How to complete this task:
Among the entries, find each line that includes the string "agent" and list it.

*** Data to examine ***

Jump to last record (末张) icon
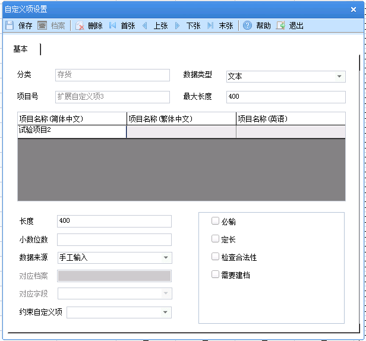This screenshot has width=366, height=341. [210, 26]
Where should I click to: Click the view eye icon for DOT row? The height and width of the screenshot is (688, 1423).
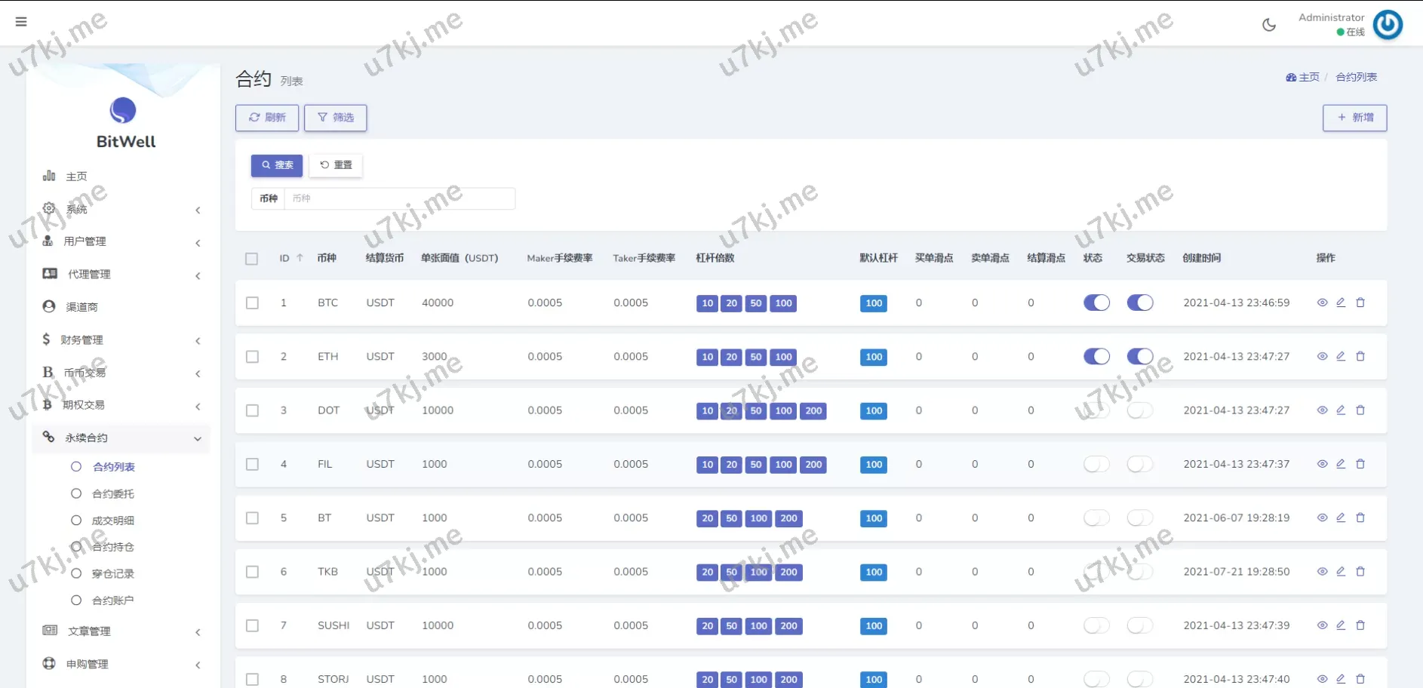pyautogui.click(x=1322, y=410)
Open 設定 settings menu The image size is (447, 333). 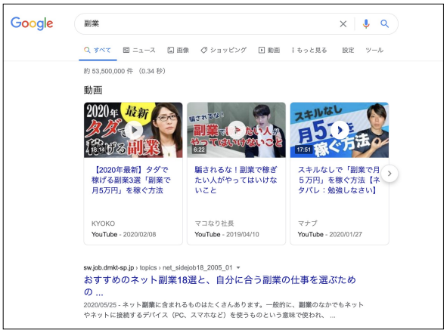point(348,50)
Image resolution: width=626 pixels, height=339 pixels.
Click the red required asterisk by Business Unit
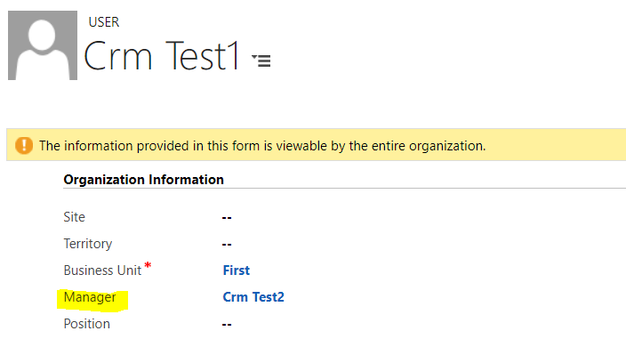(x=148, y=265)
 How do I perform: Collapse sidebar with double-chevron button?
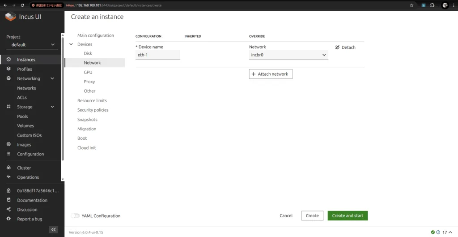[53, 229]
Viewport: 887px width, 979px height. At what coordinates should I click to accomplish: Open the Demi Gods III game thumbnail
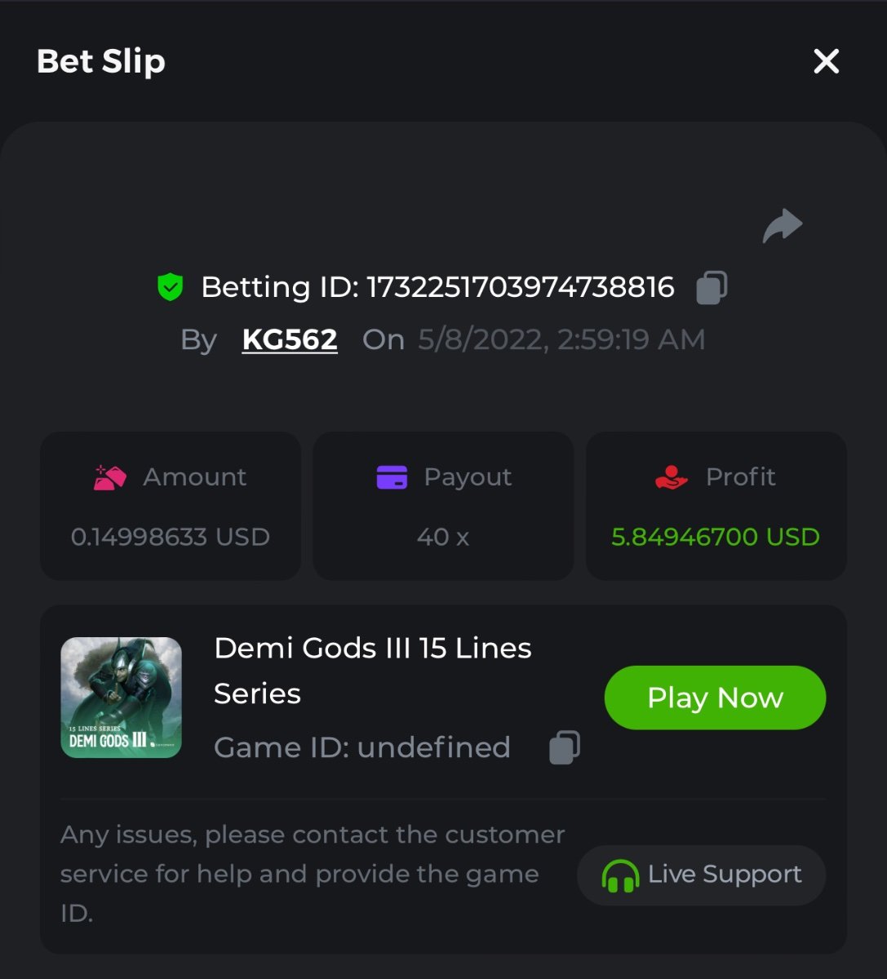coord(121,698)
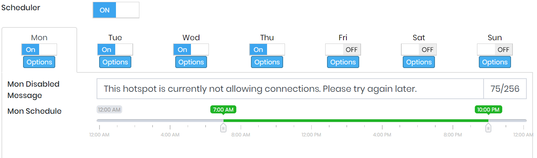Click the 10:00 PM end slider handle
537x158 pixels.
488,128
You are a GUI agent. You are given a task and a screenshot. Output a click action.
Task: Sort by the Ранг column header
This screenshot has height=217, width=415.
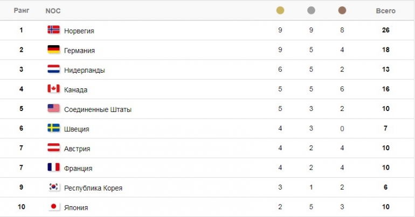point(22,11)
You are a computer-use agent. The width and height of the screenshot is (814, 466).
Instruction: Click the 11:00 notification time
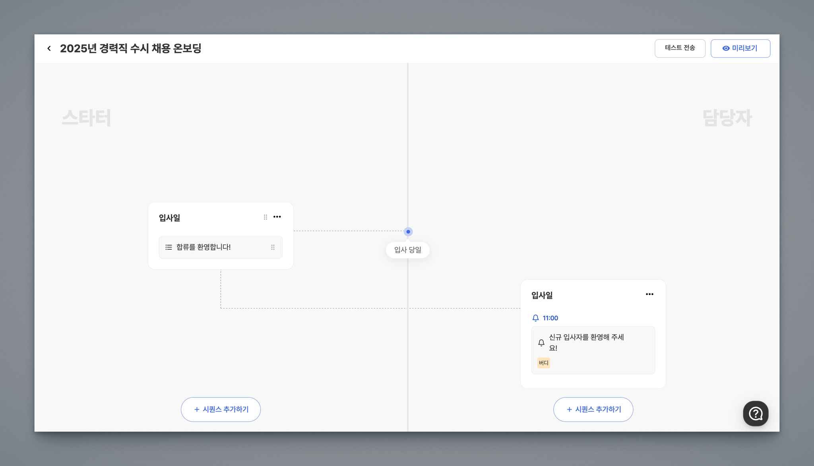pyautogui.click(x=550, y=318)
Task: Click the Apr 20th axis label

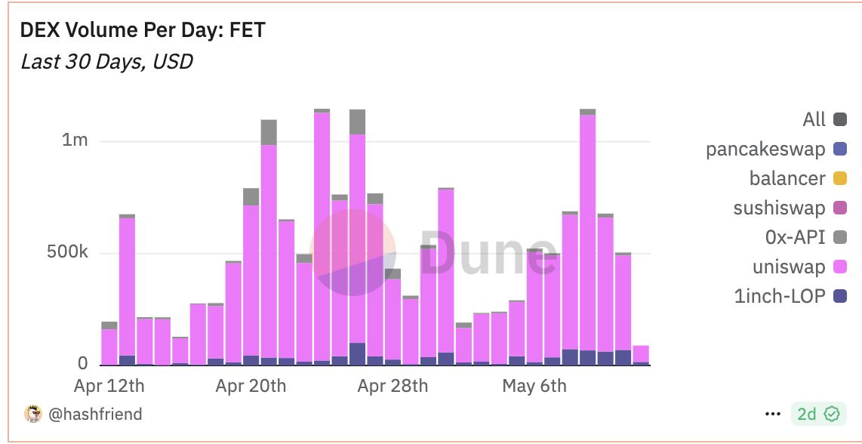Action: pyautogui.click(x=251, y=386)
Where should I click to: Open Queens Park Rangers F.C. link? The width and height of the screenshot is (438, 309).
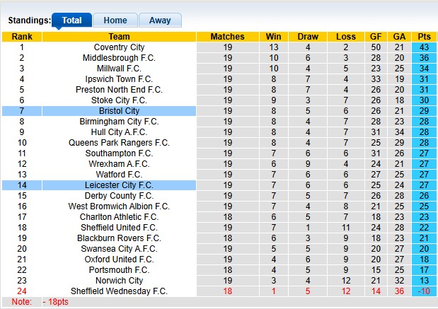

*** End of Data to examine ***

Expected answer:
You are a GUI agent. You are given a task and a screenshot. Output a click action.
You are a computer-use agent. The width and height of the screenshot is (814, 466).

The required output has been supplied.